## [Supplied data]
══════════════════════════════
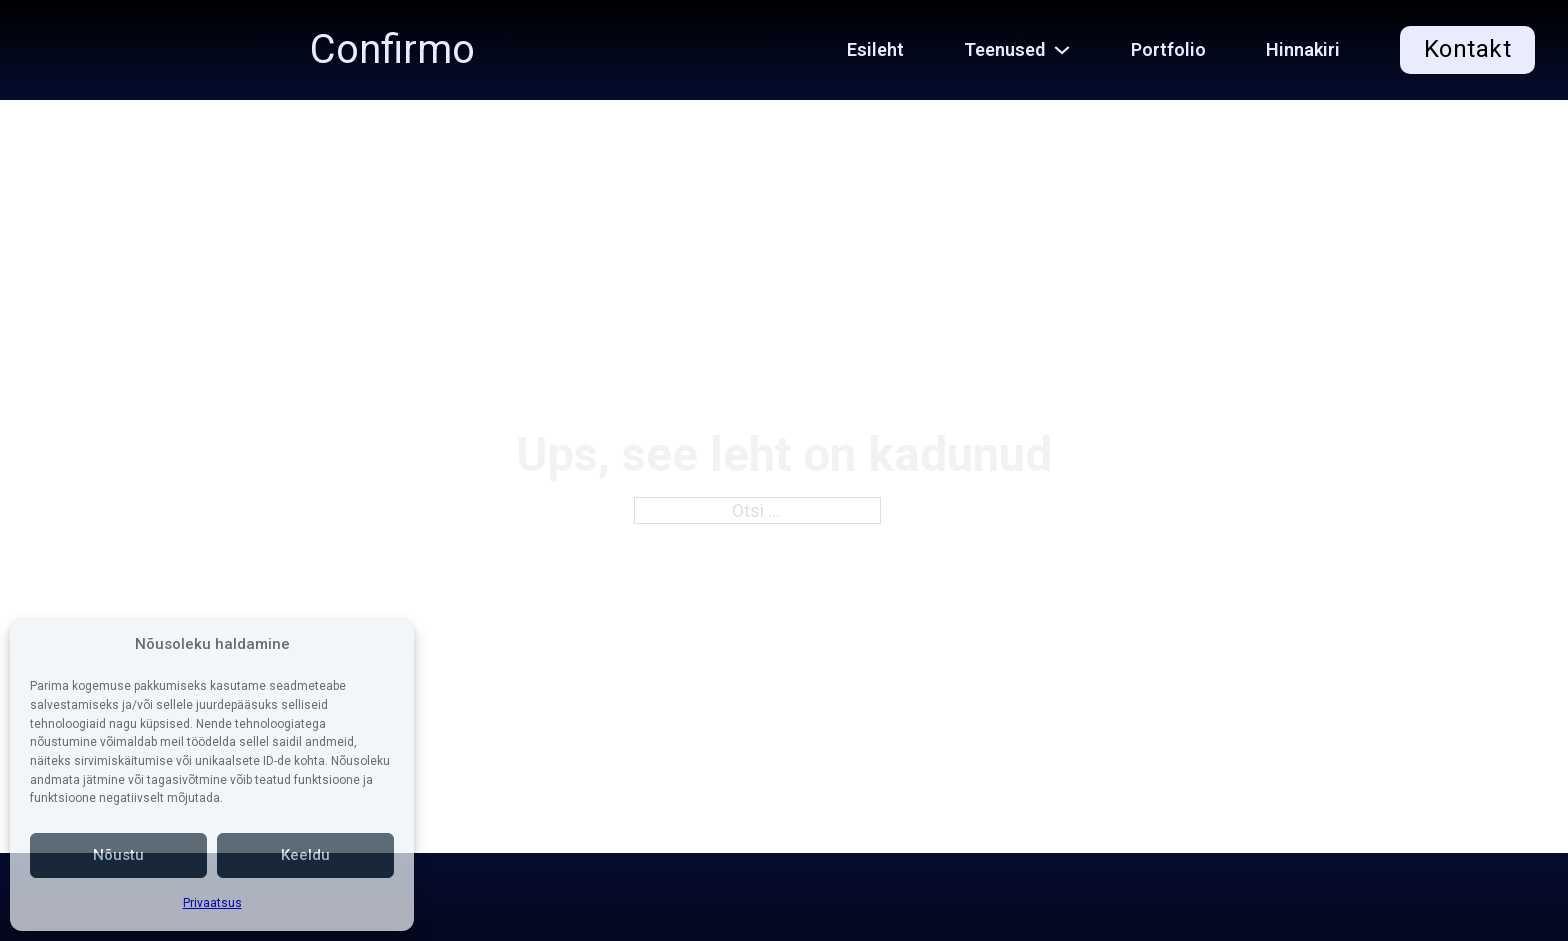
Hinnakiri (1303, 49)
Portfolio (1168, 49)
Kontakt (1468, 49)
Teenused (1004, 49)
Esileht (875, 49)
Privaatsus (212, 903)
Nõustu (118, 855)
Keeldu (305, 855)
══════════════════════════════
## [What you have to do]
Write out again the lines of the records, starting with the line that contains "Kontakt (1468, 49)" and going on through the final line, with both of those lines included.

## [Solution]
Kontakt (1468, 49)
Teenused (1004, 49)
Esileht (875, 49)
Privaatsus (212, 903)
Nõustu (118, 855)
Keeldu (305, 855)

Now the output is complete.